Since Mawar´s last birth early this year, she prefers to spend most time hidden either in rooms off show or in dark corners of the exhibit. Gempa and Padang stay near her so that most time you can see absolutely nothing. And because they started to have conflicts with gibbons too, the gibbon pair has been sent to an russian zoo. So that one of the previously most favourite display for visitors is seemingly empty 95% of time.
 
Since Mawar´s last birth early this year, she prefers to spend most time hidden either in rooms off show or in dark corners of the exhibit. Gempa and Padang stay near her so that most time you can see absolutely nothing. And because they started to have conflicts with gibbons too, the gibbon pair has been sent to an russian zoo. So that one of the previously most favourite display for visitors is seemingly empty 95% of time.

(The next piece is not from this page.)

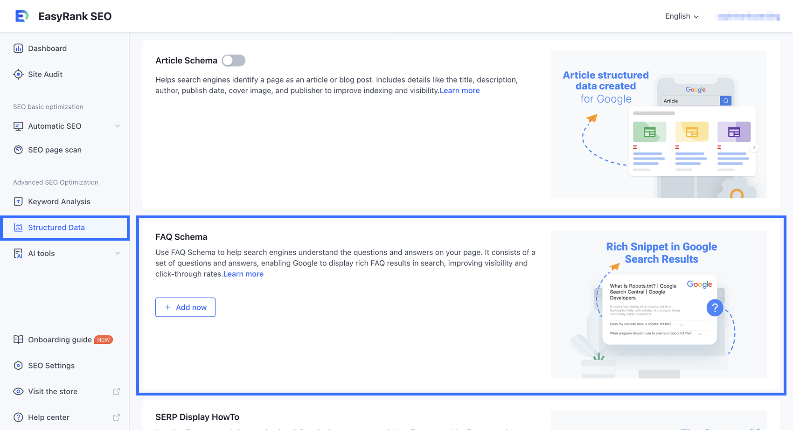Viewport: 793px width, 430px height.
Task: Expand the AI tools submenu
Action: [118, 253]
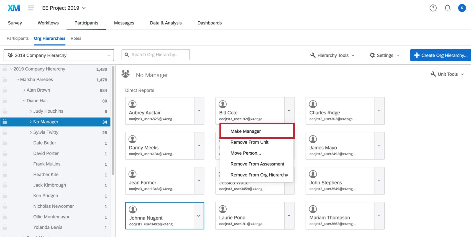Click the No Manager unit group icon

click(x=126, y=74)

Thanks, Jana. One would have to hope to be there for that elusive 5% of the time! Presumably as the baby becomes more active and independent, Mawar will be forced out of hiding. Do you know the baby's sex and name?
 
Mala Lesni Zoo Mala Chuchle

We moved on to another small collection; a woodland zoo, accessed only by a steep 1.5km trek through scenic forest. Owned and run by the city, it's a very nice little collection of mostly native wildlife. Signage is excellent, enclosures are well-maintained and much older than they look. There aren't very many animals here, but there are enough for it to be interesting.

We were saying that it's a shame the mini-zoo is so difficult to access. We were the only people around during our visit. There is a children's playground on-site, but even we struggled with the walk, so I don't know what a child or mother with a pushchair would do.